WHAT THE TASK REQUIRES =>
Give the items as a Markdown table with the columns Number and Record line, one row per line, leaving out blank lines. Include only the lines starting with the line containing "Locate an element" and going on through the line containing "This screenshot has".

STORED DATA =>
•••••
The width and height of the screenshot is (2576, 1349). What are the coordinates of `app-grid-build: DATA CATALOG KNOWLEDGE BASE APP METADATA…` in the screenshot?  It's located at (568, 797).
•••••
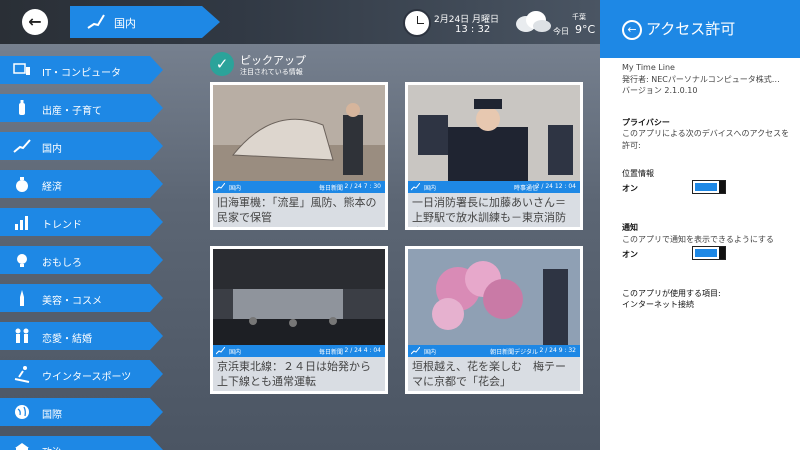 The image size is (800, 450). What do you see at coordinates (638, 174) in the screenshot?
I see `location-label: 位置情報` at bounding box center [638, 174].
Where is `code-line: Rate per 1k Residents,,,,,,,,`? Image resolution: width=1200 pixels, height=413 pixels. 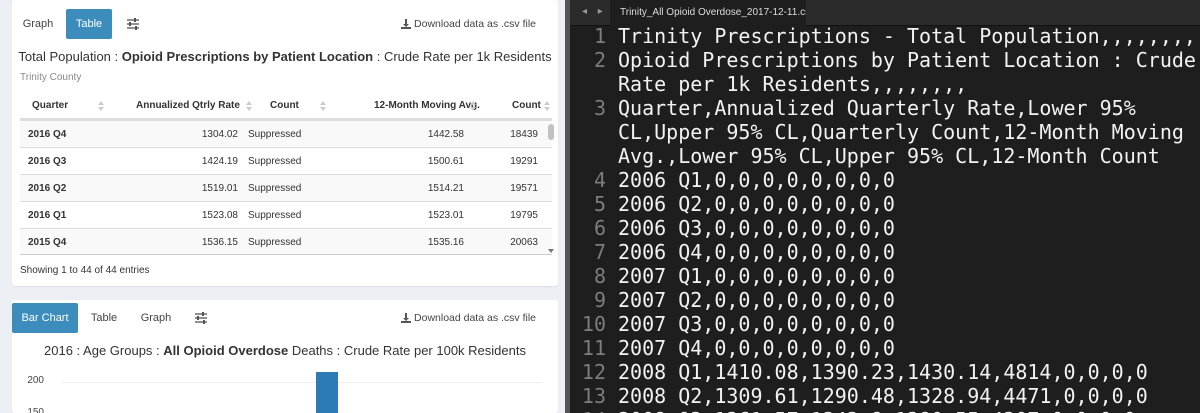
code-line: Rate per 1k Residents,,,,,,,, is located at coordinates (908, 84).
•••••
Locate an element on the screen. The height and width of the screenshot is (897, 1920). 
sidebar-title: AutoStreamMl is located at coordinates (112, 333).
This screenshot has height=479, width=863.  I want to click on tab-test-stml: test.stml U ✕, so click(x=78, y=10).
•••••
EXPECTED OUTPUT =>
| Number | Record line |
|---|---|
| 1 | Locate an element on the screen. The height and width of the screenshot is (897, 1920).  |
| 2 | sidebar-title: AutoStreamMl is located at coordinates (112, 333). |
| 3 | This screenshot has height=479, width=863.  I want to click on tab-test-stml: test.stml U ✕, so click(x=78, y=10). |